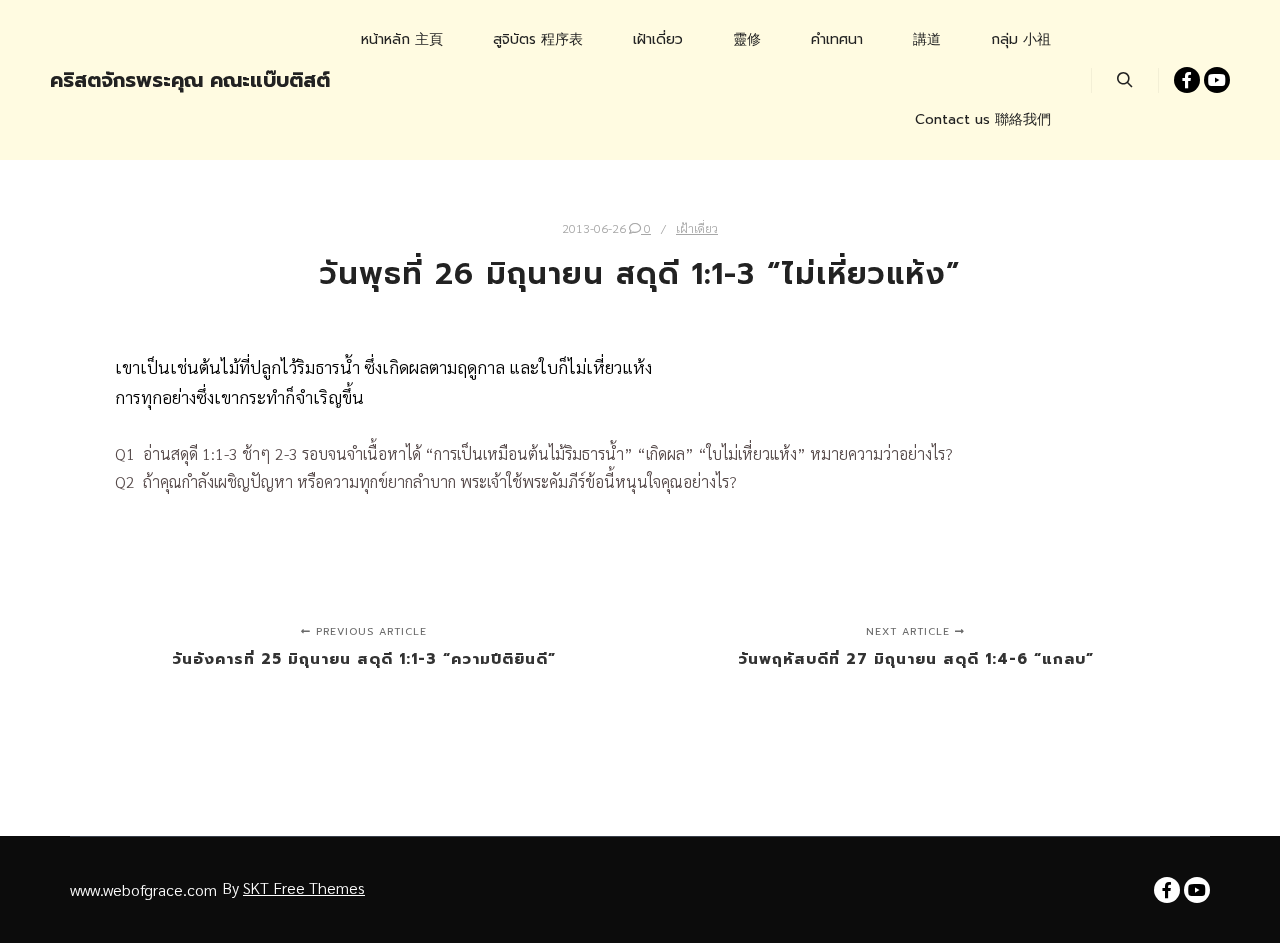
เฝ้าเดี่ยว (697, 228)
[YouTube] (1217, 80)
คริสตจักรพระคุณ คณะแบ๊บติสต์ (150, 80)
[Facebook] (1187, 80)
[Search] (1125, 80)
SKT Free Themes (304, 887)
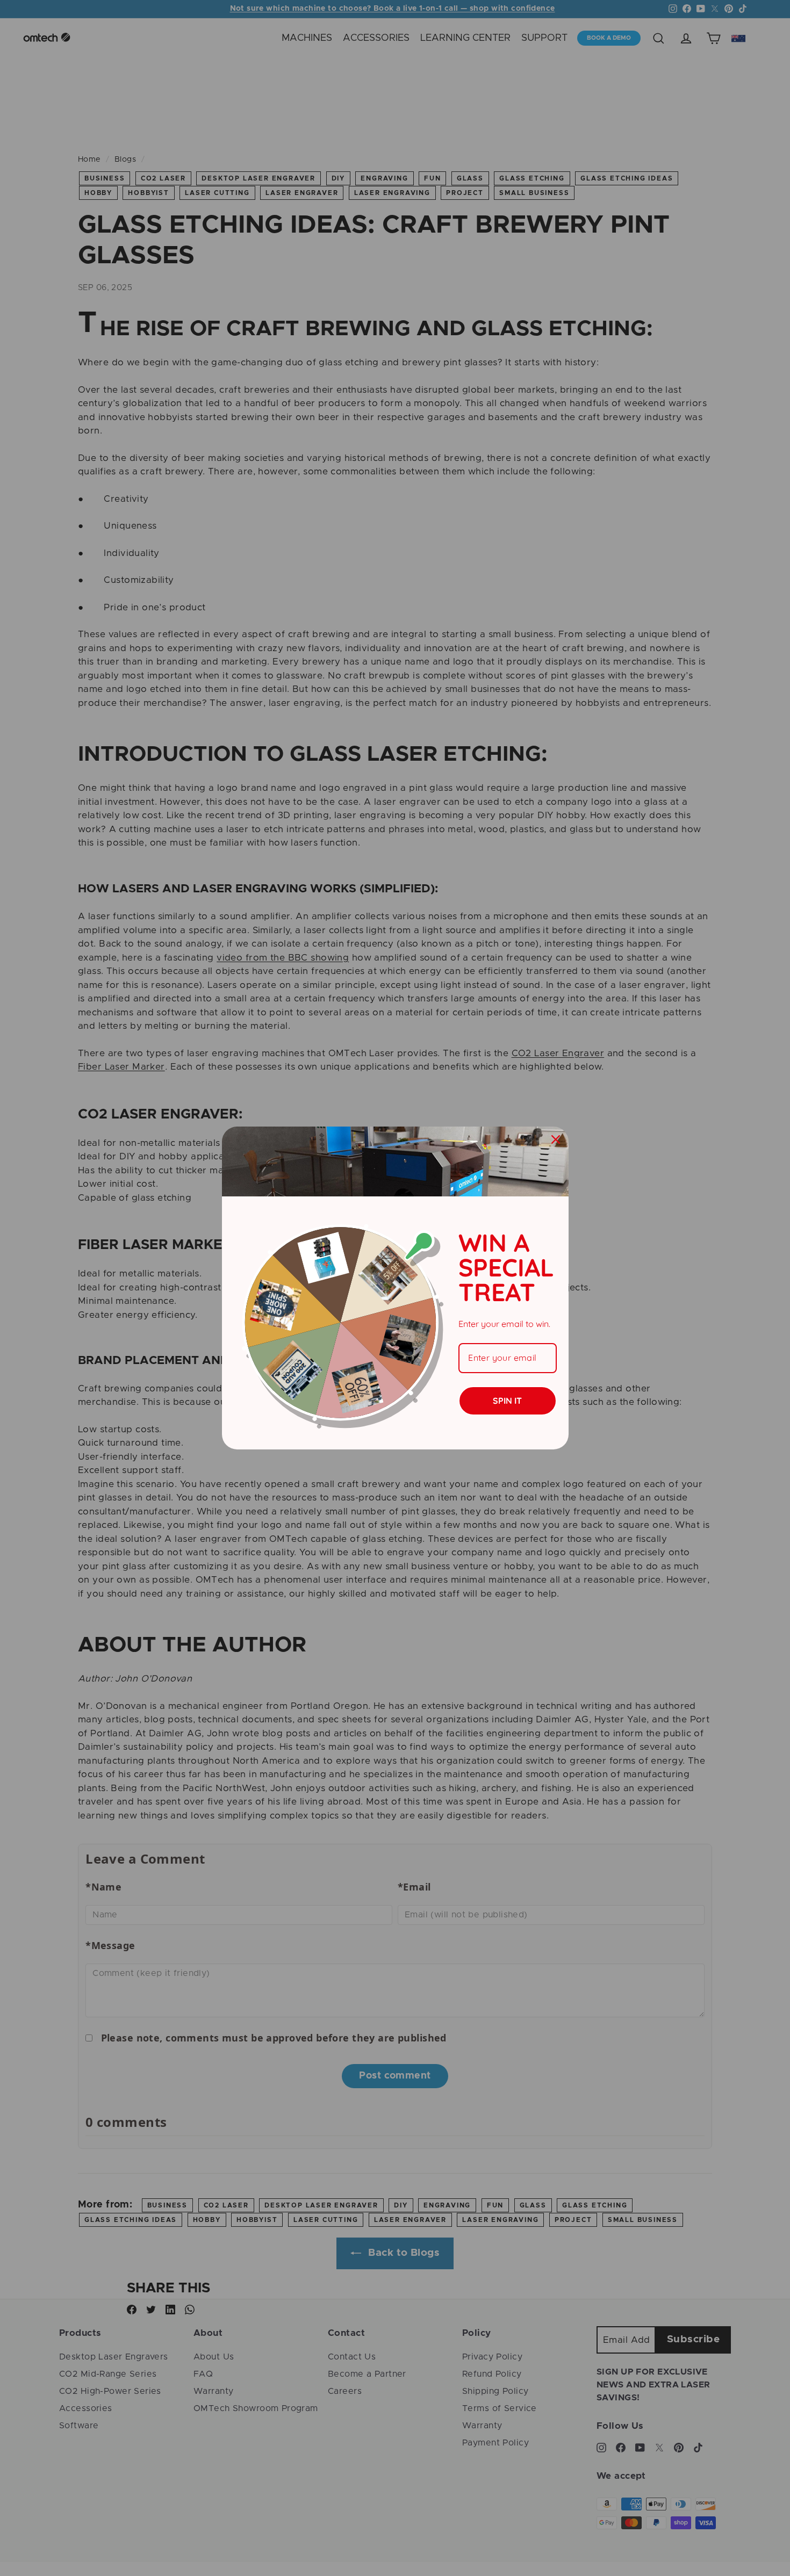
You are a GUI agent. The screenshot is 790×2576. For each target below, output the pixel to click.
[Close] (556, 1139)
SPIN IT (507, 1400)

--- Exercise aim ---
Every line in the records is to be retyped exactly as it stands; the pictures stay out.

--- Solution for this exercise ---
เฝ้าเดี่ยว (697, 228)
[YouTube] (1217, 80)
คริสตจักรพระคุณ คณะแบ๊บติสต์ (150, 80)
[Facebook] (1187, 80)
[Search] (1125, 80)
SKT Free Themes (304, 887)
You are a GUI agent. The screenshot is 790×2576. For each target below, output the pixel to click.
[Close] (556, 1139)
SPIN IT (507, 1400)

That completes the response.